Jeder Trainer bedient sich dabei seiner eigenen Didaktik, um die Botschaft bei seinem Athleten zu platzieren. „Je präziser und konsequenter ihm das gelingt, desto effizienter ist auch der Trainingsprozess“, so die Erfahrung von Trainer Heinz Reinkemeier, der seit Jahrzehnten mit unzähligen nationalen und internationalen Schützen zusammenarbeitet und weiß: „Der Erfolg einer Trainingsgruppe ist aus dieser Perspektive auch eine Reaktion auf das didaktische Geschick des Ausbilders. Wer weiß, was zu tun ist und diese Erkenntnis zügig an seine Schützlinge vermitteln kann, der ist ein guter Coach.“ Worin die Schwierigkeit liegt, bringt Skeet-Nationalkader-Athlet Vincent Haaga auf den Punkt: „Ich finde, ein guter Trainer versucht nicht sein System anzupassen, sondern findet das System, welches für den Schützen am besten passt. Es gibt keine Methode, die für alle funktioniert.“
Klar ist, dass nicht jeder Trainer in allen Teilbereichen gleichermaßen glänzen kann und jeder Sportler vielleicht auf eine Fähigkeit des Trainers besser anspricht als auf die andere. Gute Trainer zeichnen sich deshalb vor allem dadurch aus, dass sie über einen längeren Zeitraum immer wieder Talente hervorbringen und fördern und es nicht bei einem einzigen Glücksgriff bleibt. Es bedarf viel Erfahrung, Fingerspitzengefühl und vielleicht auch ein wenig Bauchgefühl, um das richtige Maß und die richtigen Maßnahmen zu finden und einzusetzen. „Für mich macht einen guten Trainer aus, wenn er innovativ ist, unsere Grenzen aus uns rauskitzelt, aber auch empathisch genug ist, mit unseren verschiedenen Gefühlswelten umgehen zu können,“ berichtet Pistolen-Weltcupschützin Josefin Eder, die die Rolle des Trainers zusammenfasst: „Ein Trainer ist irgendwo immer ein Lehrer, Psychologe und Freund zugleich.“ Und auch, wenn sich die Trainerrolle im Laufe der Zeit vom Lehrer zum Berater durchaus verändert, sollten laut Gonsierowski alle Coaches das Ziel verfolgen, „schnellstmöglich überflüssig zu sein.“
Quellen:
Gonsierowski, M. (2008).
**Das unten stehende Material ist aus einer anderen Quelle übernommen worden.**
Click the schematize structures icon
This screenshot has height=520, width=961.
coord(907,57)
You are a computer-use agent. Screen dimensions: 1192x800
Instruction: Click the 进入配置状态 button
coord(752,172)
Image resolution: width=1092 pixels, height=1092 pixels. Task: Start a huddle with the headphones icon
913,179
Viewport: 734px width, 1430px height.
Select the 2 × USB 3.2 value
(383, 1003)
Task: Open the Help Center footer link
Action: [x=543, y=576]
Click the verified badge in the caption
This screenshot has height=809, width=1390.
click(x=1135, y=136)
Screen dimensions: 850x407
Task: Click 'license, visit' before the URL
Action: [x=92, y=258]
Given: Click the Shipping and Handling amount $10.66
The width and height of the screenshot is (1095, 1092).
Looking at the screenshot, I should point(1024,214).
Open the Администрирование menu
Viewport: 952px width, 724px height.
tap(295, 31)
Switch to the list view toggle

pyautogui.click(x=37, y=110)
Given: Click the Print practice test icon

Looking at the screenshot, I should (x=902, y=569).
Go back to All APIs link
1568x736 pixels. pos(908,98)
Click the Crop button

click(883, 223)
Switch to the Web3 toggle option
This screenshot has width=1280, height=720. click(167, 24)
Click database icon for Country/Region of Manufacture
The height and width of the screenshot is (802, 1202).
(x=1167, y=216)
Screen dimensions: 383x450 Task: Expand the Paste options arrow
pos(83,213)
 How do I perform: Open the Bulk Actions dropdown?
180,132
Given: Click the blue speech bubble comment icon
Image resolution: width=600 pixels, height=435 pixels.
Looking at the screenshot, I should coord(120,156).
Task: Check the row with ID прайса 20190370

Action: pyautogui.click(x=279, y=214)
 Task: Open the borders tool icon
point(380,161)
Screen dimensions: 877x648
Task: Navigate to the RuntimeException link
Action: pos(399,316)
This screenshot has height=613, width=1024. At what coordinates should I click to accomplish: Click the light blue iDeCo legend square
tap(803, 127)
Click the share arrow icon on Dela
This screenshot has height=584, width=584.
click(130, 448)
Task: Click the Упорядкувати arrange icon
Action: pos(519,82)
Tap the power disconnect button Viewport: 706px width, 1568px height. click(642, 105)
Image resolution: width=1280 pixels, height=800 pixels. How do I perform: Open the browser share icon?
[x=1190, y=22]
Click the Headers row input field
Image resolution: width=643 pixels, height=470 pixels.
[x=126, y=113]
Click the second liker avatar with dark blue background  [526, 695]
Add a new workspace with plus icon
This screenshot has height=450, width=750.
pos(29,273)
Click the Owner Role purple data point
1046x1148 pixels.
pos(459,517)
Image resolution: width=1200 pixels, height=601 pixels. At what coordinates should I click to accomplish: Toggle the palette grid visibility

Die neuen Trainingshilfen für das Gewehrschießen. Nandlstadt: Eigenverlag Gonsierowski.
Reinkemeier, H. & Bühmann, G. (2011). Olympisches Gewehrschießen. Ein Lehr- und Übungsbuch zur Technik des Gewehrschießens. Liegend, Dreistellung, Luftgewehr und Auflage. MEC GmbH: Dortmund.